Bolivien startet Vorstoß für Kokablatt-Entkriminalisierung
Die bolivianischen Spitzenpolitiker hielten sich anlässlich der 66. Sitzung der UNO-Kommission zu narkotischen Drogen in Wien auf. Choquehuanca berichtete von "sehr vielen Forschungsarbeiten" von verschiedensten Wissenschaftern über die gesundheitlichen, ernährungsspezifischen und medizinischen Eigenschaften des Kokablattes. Der indigene Politiker, der vor sich auf dem Tisch ein großes Kokablatt aus Plastik stehen hatte, betonte zugleich, dass die Pflanze "Teil unserer Kultur" sei. "Wenn eine Großmutter ein Kokablatt sieht, nimmt sie den Hut ab. Sie nimmt das Kokablatt in die Hand und küsst es", schilderte er.
Konkret wünscht sich die linksgerichtete Regierung in La Paz, dass das Kokablatt von der Liste der psychotropen Substanzen in der UNO-Konvention gestrichen wird, "damit es verarbeitet werden kann". Del Castillo berichtete, dass die bolivianische Regierung bereits den Bau einer ersten Verarbeitungsfabrik für Koka erlaubt habe. Dort sollen "verschiedenste Produkte erzeugt" werden. Während der Innenminister deutlich machte, dass es noch ein "langer Weg" bis zur Entkriminalisierung des Kokablatts ist, sieht der Vizepräsident bereits Zeichen für ein Umdenken in der Weltgemeinschaft. Bei den Gesprächen am Rande der UNO-Tagung in Wien habe es keiner offene Ablehnung gegeben, sondern man habe "eine gewisse Öffnung zu spüren gekommen", was wohl auch an den aktuellen Krisen liege, hob Choquehuanca konkret das Potenzial des Kokablatts als Medizinpflanze hervor.
Die Legalisierung von Kokain habe man nicht zum Ziel, bestätigte der bolivianische Vizepräsident auf eine entsprechende Frage. Zugleich machte er klar, was er von der bisherigen Drogenpolitik hält. "Der Kampf gegen die Drogen ist gescheitert", sagte er. "Wir können doch nicht denselben Weg weitergehen, den Weg des Scheiterns", sagte Choquehuanca, ohne explizit eine Alternative anzubieten. Drogen seien eine "Gefahr", die die Menschheit nur gemeinsam angehen könne, "so wie den Klimawandel".
Choquehuanca kündigte bei der Pressekonferenz auch eine möglichst gewinnbringende Nutzung der großen Lithium-Vorkommen im Andenland an.
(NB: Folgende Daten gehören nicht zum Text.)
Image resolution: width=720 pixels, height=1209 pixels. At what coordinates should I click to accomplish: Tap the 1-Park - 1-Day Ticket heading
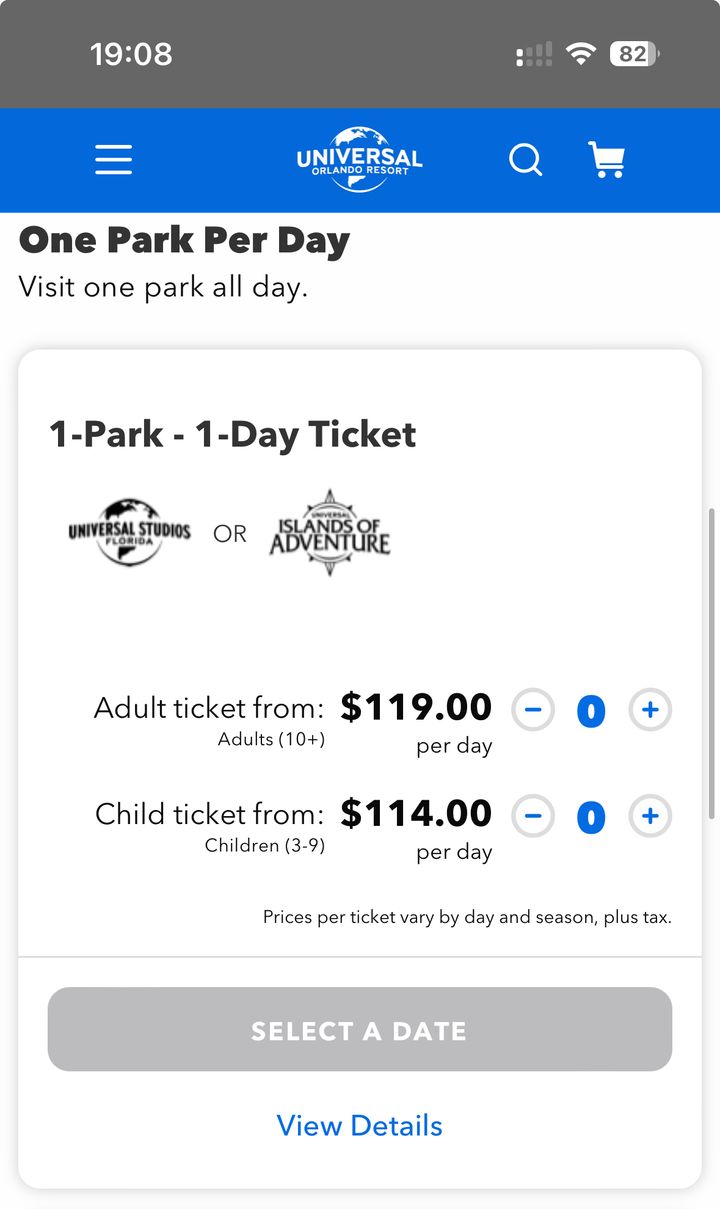point(233,435)
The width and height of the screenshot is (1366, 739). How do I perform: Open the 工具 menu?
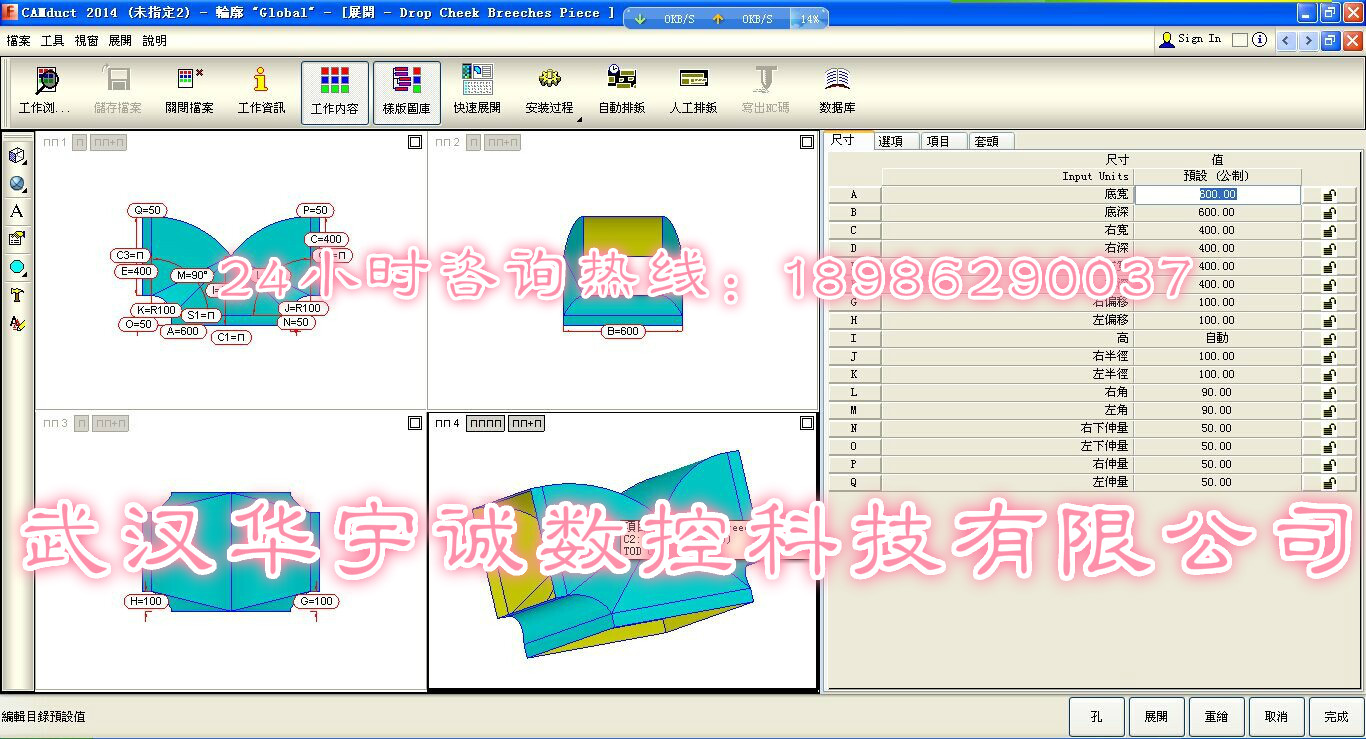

Bolivien habe die größten Vorkommen dieses Rohstoffs und wolle diesbezüglich "von anderen Organisationen wie der OPEC lernen", deutete der Vizepräsident den Wunsch nach einer Bildung eines Produktionskartells nach Vorbild der Ölstaaten an. In Wien sei etwa auch "über die Möglichkeit gesprochen worden, eine strategische Allianz mit den Mitgliedsstaaten der OPEC zu schließen".
Zusammenfassung
- Ziel sei eine Streichung von der UNO-Liste der verbotenen Drogen, sagte Boliviens Vizepräsident David Choquehuanca am Dienstag bei einer Pressekonferenz in Wien.
- Damit soll der "historische Fehler" beim Beschluss der UNO-Suchtgiftkonvention im Jahr 1961 getilgt werden.
- Choquehuanca kündigte bei der Pressekonferenz auch eine möglichst gewinnbringende Nutzung der großen Lithium-Vorkommen im Andenland an.